Tuesday, July 22, 2008

AN INSIGHT INTO SOCIAL MARKETING IN NURSING

Social Marketing. This was the most animated discussion I recently had with one of our young, bright doctors in the Center and if I have to be honest, the first time, I have come across. I pondered as we walked through our discussion and realized that during the span of years I've done nursing, a very large part of it was actually social marketing. I was marketing not those toothpaste or soaps. I was marketing health.

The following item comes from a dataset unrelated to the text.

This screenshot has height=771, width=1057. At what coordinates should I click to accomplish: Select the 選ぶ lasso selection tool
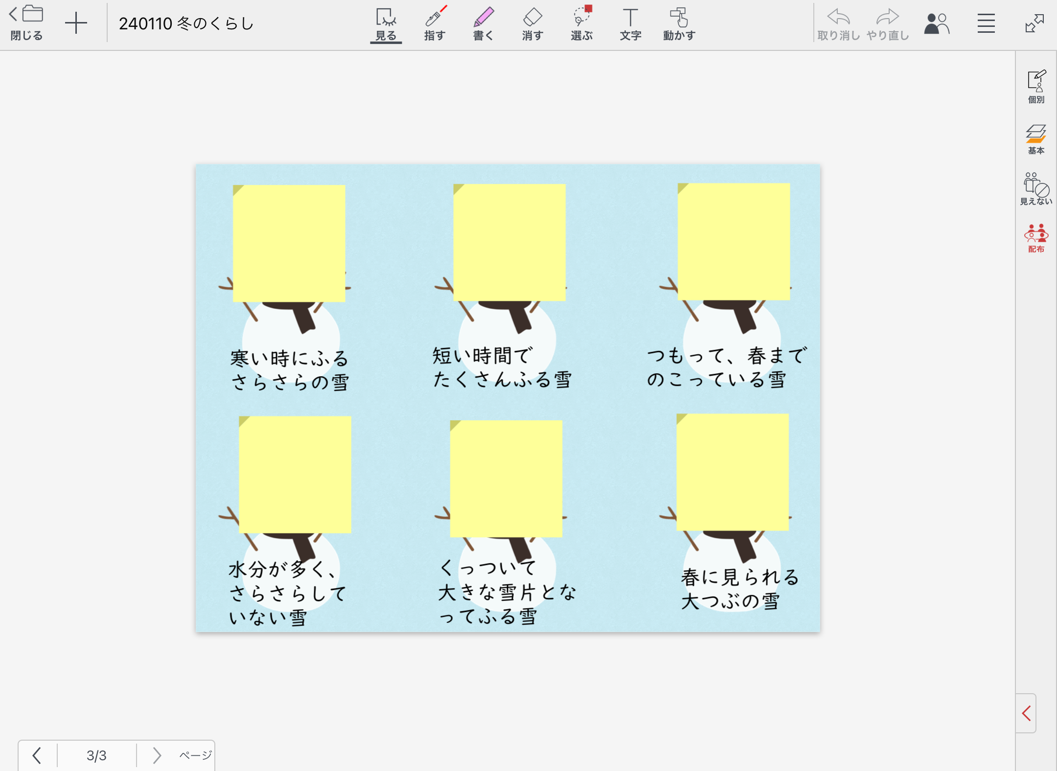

If you follow the news reports in Southern Philippines, it is possible that you have stumbled upon the Moros fighting for their independence. This struggle continues till today. I was in one of those areas as a public health nurse. It was the field of nursing I opted because I love the challenges of the community. I saw this when I was a student nurse.

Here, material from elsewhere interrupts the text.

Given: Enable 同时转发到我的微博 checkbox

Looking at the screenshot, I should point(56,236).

My first assignment was the remotest part of Zamboanga City, the City of Flowers, in Southern Philippines. It should have been okay because that was where I was born, grew up, schooled. But I was a thorough city girl but such is the ways of nursing that one cannot say NO when duty calls. It was a very rugged mountainous terrain which was just perfect for the insurgency movement to thrive. Our van was stopped by men with guns while crossing this narrow road covered by forests and mountains. They had a patient they wanted seen urgently. In my professional career, I think I did my first social talk that moment. Fresh from school and oozing with confidence and courage, I went on to explain what needed to be done; the health center is not far away. They were grateful and sped away. That was my first encounter on a bright day with these fighters. That was my first working day as a salaried public health nurse. I had my first patient under such extreme circumstances, where they had to save and at the same time, flee for their lives, for something they so passionately believed in. The best part was, I was extremely focused. Were these fighters enemies or not? They were seen as enemies of the government. To me, they weren't. They were people in most urgent need of medical attention. At that particular moment, I saw them as I saw others in their best circumstances, as I saw myself. They were not different than all of us. Yet, they were different because they had a mission and zeal to achieve that mission in the manner they know. I couldn't be judgmental. I could only appreciate that zeal and understood at that time, the cause they were fighting was a losing battle all the way.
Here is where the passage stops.